Saturday, June 17, 2023

"God Save The Queen, Man!"

From CTInsider:

President Joe Biden ended his keystone speech Friday at the National Safer Communities Summit at the University of Hartford with a line that has drawn confusion and criticism.

"God save the queen, man," Biden said.

The site gave the White House explanation for the line:

The comment puzzled some people because Queen Elizabeth II died last September, but White House Principal Deputy Press Secretary Olivia Alair Dalton said Biden's remark was directed at someone in the audience. Dalton said Biden was unable to do a full rope line, where he usually interacts with audience members in close spaces, because he needed to leave as a storm approached.

The certainly leaves open the interpretation that Joe is completely out of touch, recognizing neither that the queen of the UK isn't sovereign over the US, but beyond that, she's deceased, and there's now a king. But I simply think it's another indication of the Dunning-Kruger Effect, "a cognitive bias whereby people with low ability, expertise, or experience regarding a type of task or area of knowledge tend to overestimate their ability or knowledge." I've mentioned this in connection with Joe here frequently.

In this case with the "God save the queen" remark, Joe was cracking a joke, or at least he thought he was. This site talks about the Dunning-Kruger Effect as it relates to comedy, which was one focus of the original study:

Standup comedy is a magnet for the delusional, in part because everyone assumes they have a good sense of humor.

. . . The Dunning-Kruger effect is excruciating to behold: This guy really thinks he’s funny? But it’s also reassuring. In an industry that offers few clear paths for advancement, self-doubt is as crucial a tool for success as bravado. In comedy, anxiety and neurosis are the keys to the kingdom. If you’ve ever asked yourself if you’ve got Dunning-Kruger, you probably don’t.

One artifact of Joe's everyday speech is his frequent remark "No joke, man!" or, conversely, "I'm joking", when he's about the least funny guy there is, no matter what he says or how he means it. This is a man without reflection and without insight, from which it follows that he's without humor. This probably contributes to an impression that he suffers from a medical disorder of cognition, when it's much closer to an issue of being unable to read a room or more generally relate to his circumstances.

Nor does it help that he's the most powerful man in the world, and he inevitably traces this to his own innate ability. But let's see if we can parse out why he said, "God save the queen, man!" and thought it was a joke, when pretty much the whole world took it instead as just a strange and recondite remark. Go to the start of the YouTube excerpt above at the end of his speech:

We're the United States of America, and there's nothing beyond our capacity when we do it together. God bless you all, and may God protect our troops! We can get this done! Thank you, thank you, thank you, I mean it! Thank you!

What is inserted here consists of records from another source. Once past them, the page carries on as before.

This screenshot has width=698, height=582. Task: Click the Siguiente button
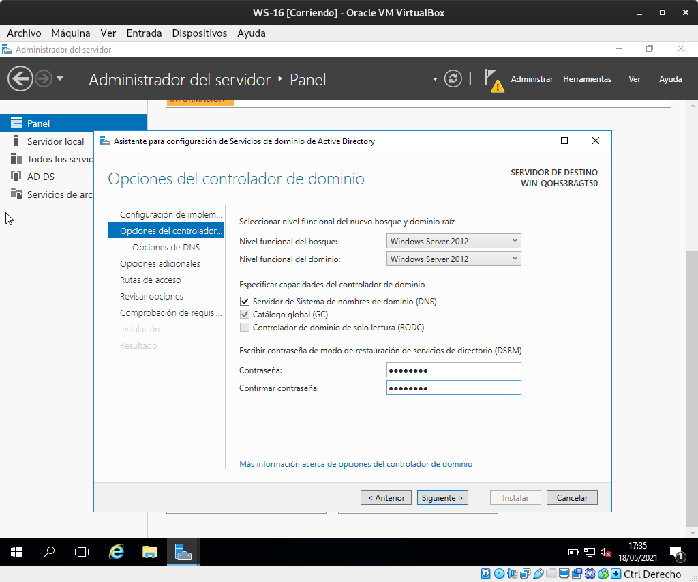(x=442, y=498)
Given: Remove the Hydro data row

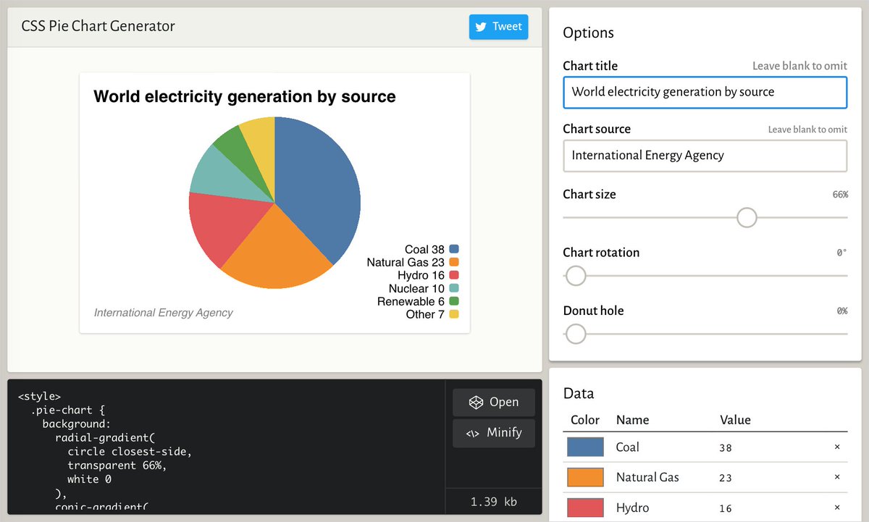Looking at the screenshot, I should 837,508.
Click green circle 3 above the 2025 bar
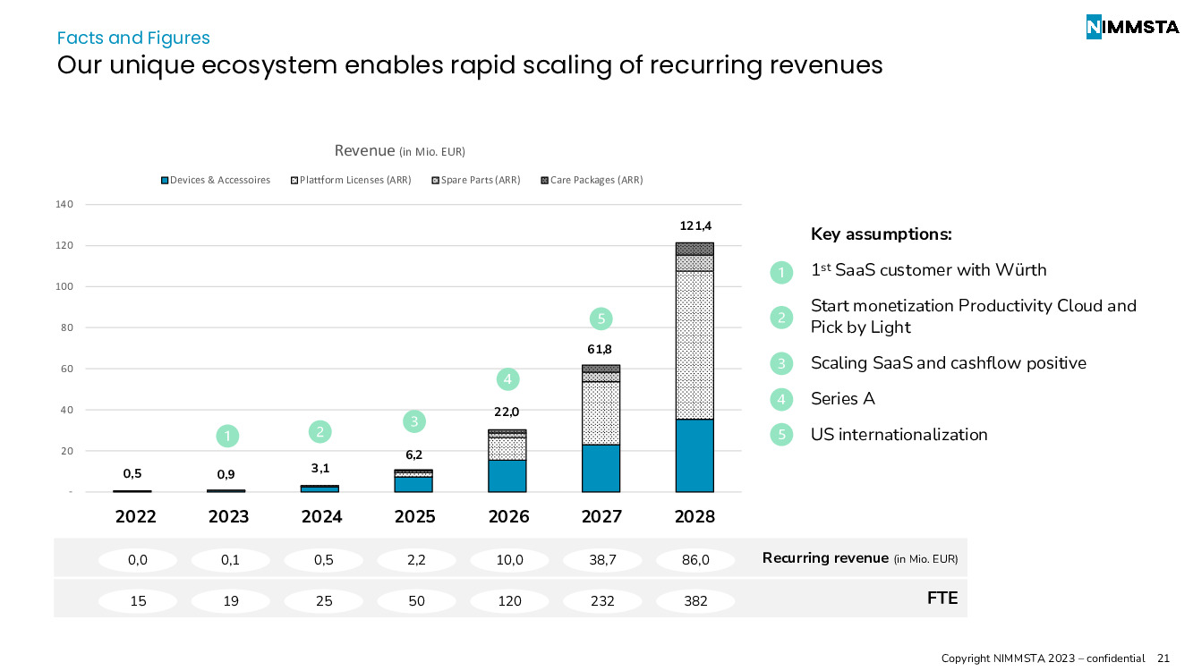The height and width of the screenshot is (671, 1193). point(413,420)
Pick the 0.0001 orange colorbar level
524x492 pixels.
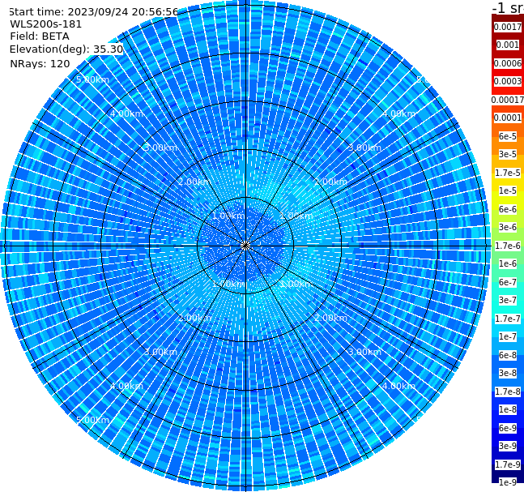[x=508, y=118]
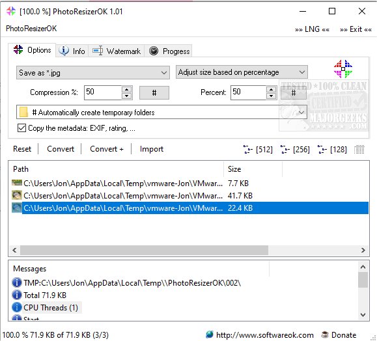Open Adjust size based on percentage dropdown
This screenshot has height=341, width=377.
(x=242, y=72)
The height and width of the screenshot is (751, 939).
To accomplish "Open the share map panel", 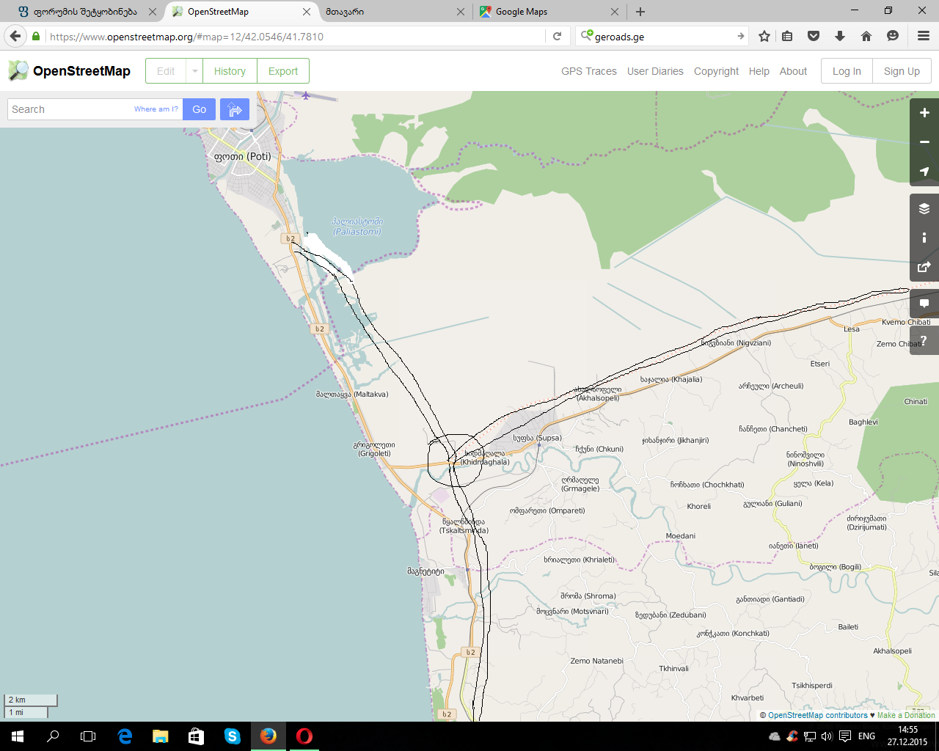I will tap(924, 267).
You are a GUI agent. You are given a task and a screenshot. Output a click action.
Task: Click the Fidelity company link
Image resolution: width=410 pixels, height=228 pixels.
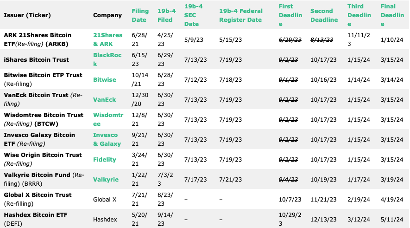point(105,159)
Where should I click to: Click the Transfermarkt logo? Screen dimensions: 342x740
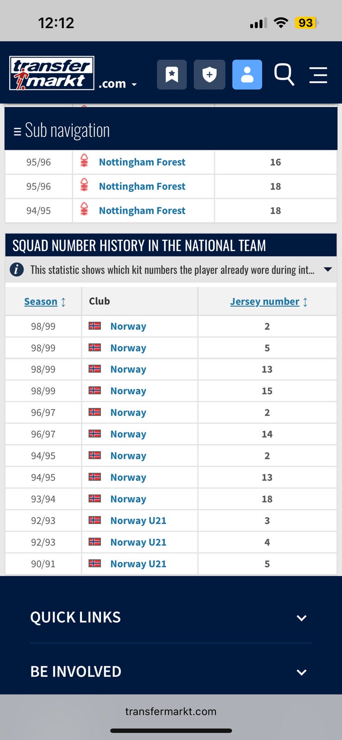coord(52,73)
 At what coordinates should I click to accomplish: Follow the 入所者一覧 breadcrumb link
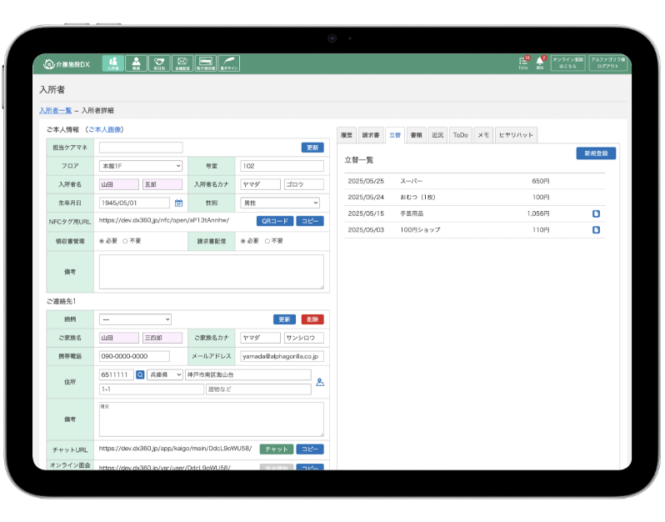pos(55,110)

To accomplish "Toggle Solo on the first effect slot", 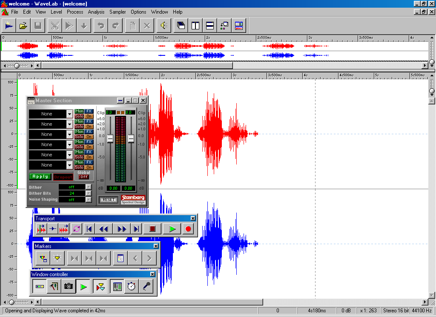I will (79, 116).
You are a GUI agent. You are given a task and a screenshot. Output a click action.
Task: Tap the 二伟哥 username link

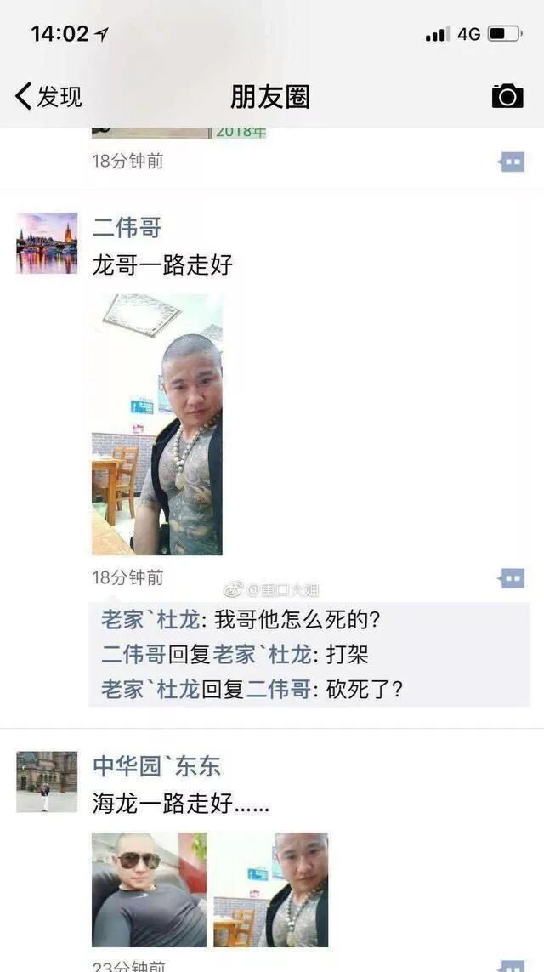pyautogui.click(x=127, y=228)
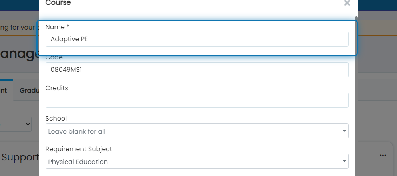
Task: Click the Course dialog's vertical scrollbar
Action: click(x=357, y=96)
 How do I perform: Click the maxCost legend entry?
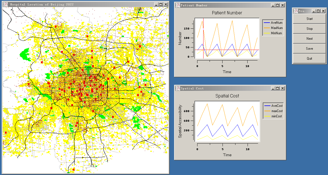(x=277, y=111)
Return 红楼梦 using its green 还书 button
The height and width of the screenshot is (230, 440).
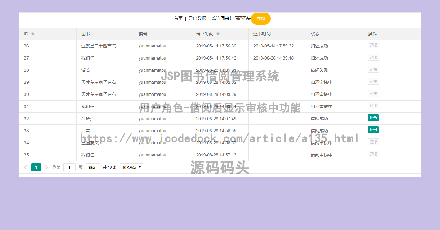tap(373, 118)
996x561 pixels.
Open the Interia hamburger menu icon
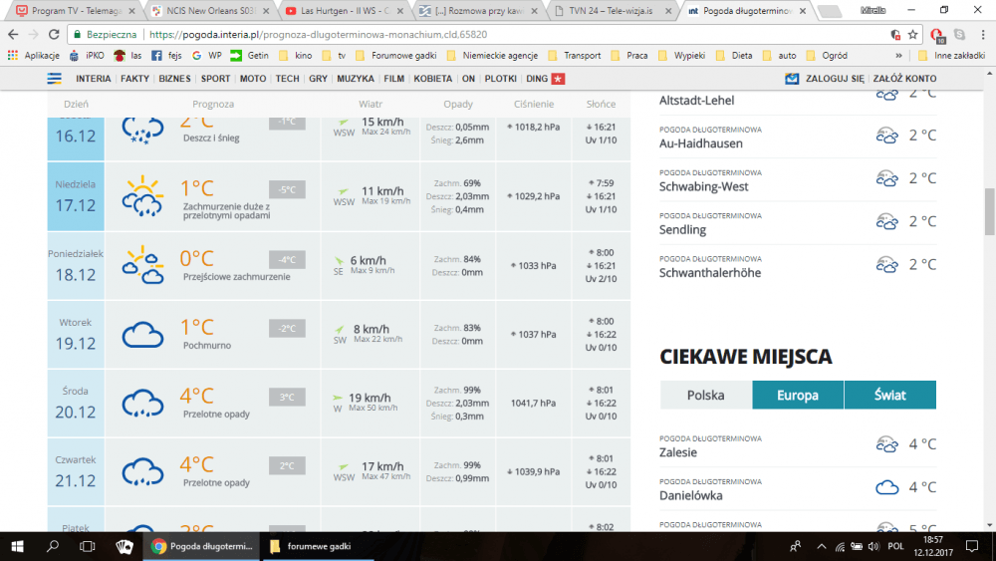[x=55, y=79]
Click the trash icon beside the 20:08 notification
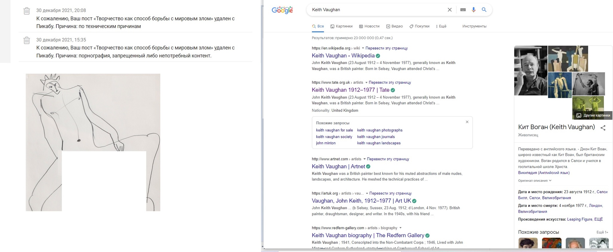Viewport: 613px width, 252px height. [x=27, y=11]
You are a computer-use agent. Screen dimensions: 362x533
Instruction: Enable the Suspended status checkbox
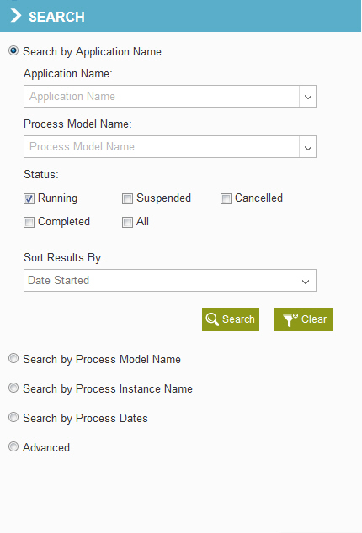pyautogui.click(x=127, y=198)
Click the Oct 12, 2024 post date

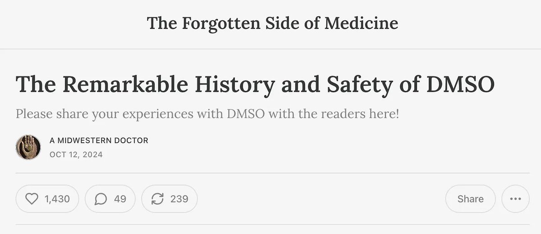coord(76,154)
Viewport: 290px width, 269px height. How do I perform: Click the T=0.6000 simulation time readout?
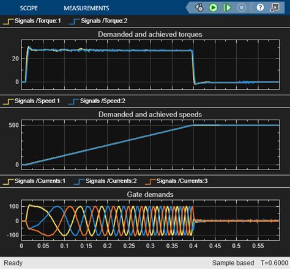point(274,263)
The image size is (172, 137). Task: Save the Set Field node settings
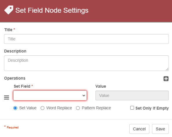click(160, 129)
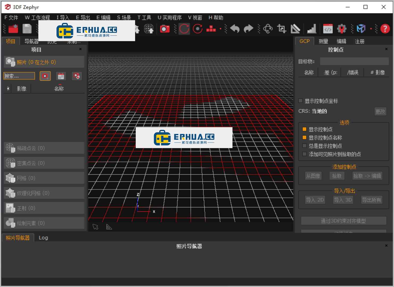Click the 搜索 search input field
The width and height of the screenshot is (394, 287).
[x=19, y=76]
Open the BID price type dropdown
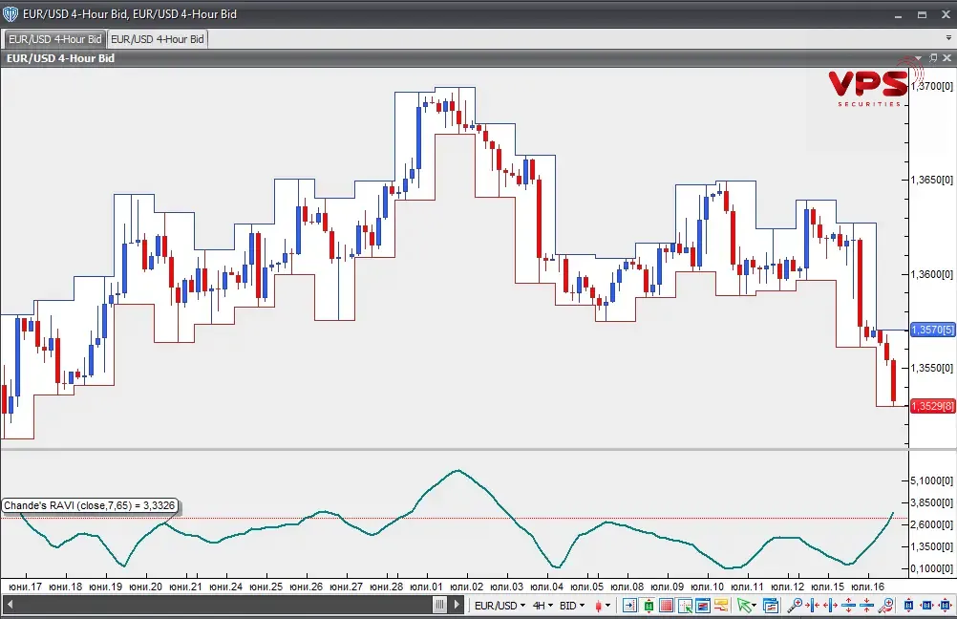957x619 pixels. point(572,605)
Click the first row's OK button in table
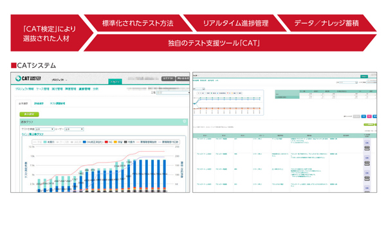 (x=367, y=143)
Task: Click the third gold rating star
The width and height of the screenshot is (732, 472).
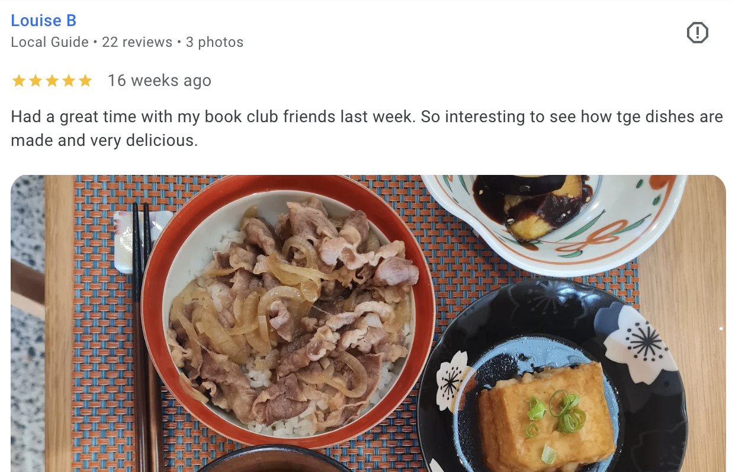Action: tap(52, 81)
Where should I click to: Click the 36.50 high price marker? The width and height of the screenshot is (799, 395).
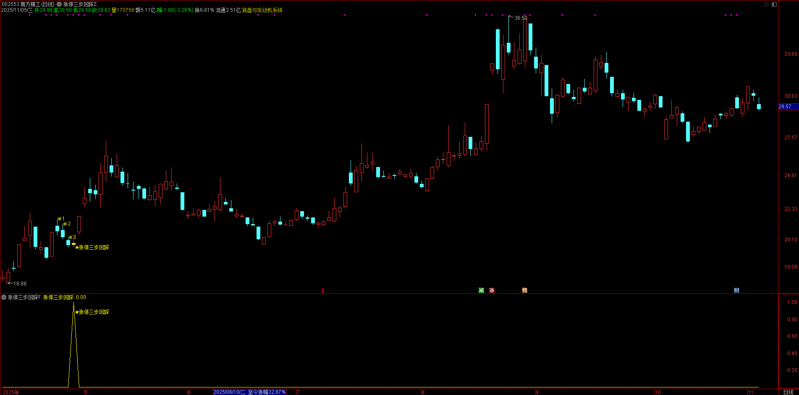(520, 18)
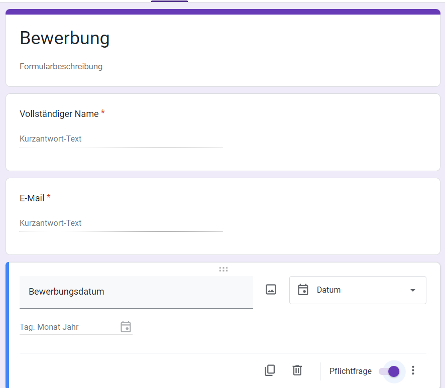Click the Formularbeschreibung description field
Screen dimensions: 445x388
click(61, 66)
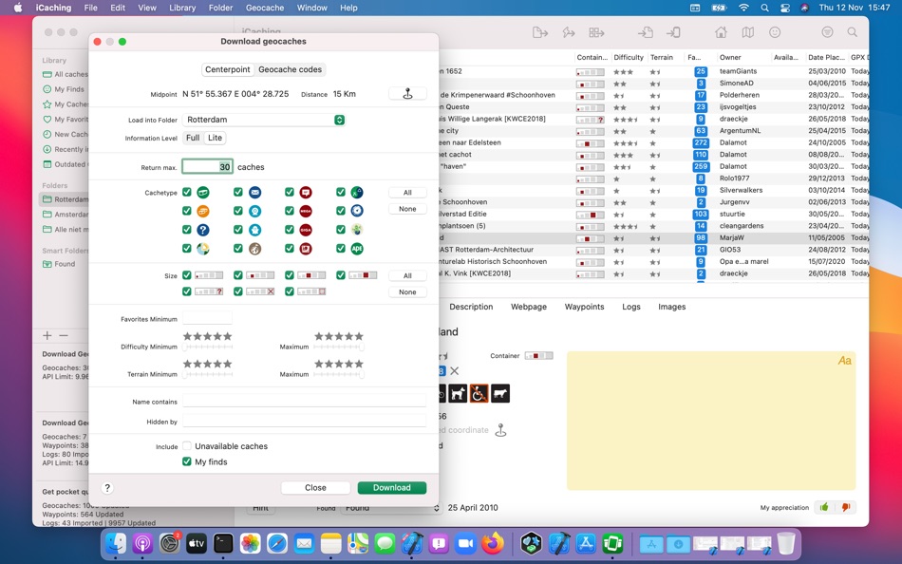Click the green Download button
902x564 pixels.
click(392, 487)
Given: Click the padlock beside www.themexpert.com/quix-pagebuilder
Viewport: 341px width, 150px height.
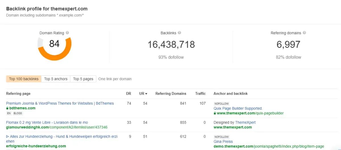Looking at the screenshot, I should pyautogui.click(x=215, y=113).
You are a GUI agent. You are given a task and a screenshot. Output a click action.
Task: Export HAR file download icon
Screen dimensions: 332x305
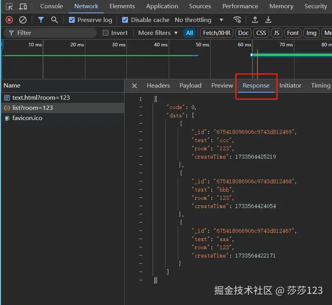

He then diverges into an explanation of why he isn't going to go down to the audience and shake hands, when he normally would, because there's a storm or something -- and then he wraps it up,

Alright? God save the queen, man!

Putting this in context, a moment earlier, he'd just uttered what he must have understood was the most conventional politicians' bloviation, we're the United States of America, nothing we can't do, God bless, God protect our troops, thank you, I mean it! -- and he's disgusted with it. In fact, it's beneath him. His handlers are making him do this one more time, and he'd rather be back in Delaware. So he sums it all up with "God save the queen, man!" which is his private little joke about how everything he's just said is as empty as if it were said in a foreign country.

In other words, the one thing he's sure about is he's the most powerful man in the world, and he thinks all patriotic platitudes are a waste of time, and he's letting the people who really know what's up know that he understands this perfectly. (This probably extends to his private opinion of the Roman Catholic Church and its mass, for all his weekly attendance there. He's never done it for other than the most cynical reasons, and he's always been on the verge of losing patience with it as well.)

For that matter, God save the pope and God save the holy Roman emperor, if he could only figure out who that guy was. This also goes to why he always has to be led off the stage, as he was at the end of yesterday's vignette. He's the most powerful man in the world, and also the smartest, and he doesn't think he should be wasting his time remembering which way to leave the podium.

Yet again, this is not a medical condition. I think it's important that his opponents understand this. People think he's sick and feeble, when he's just stupid, which requires a different set of strategies.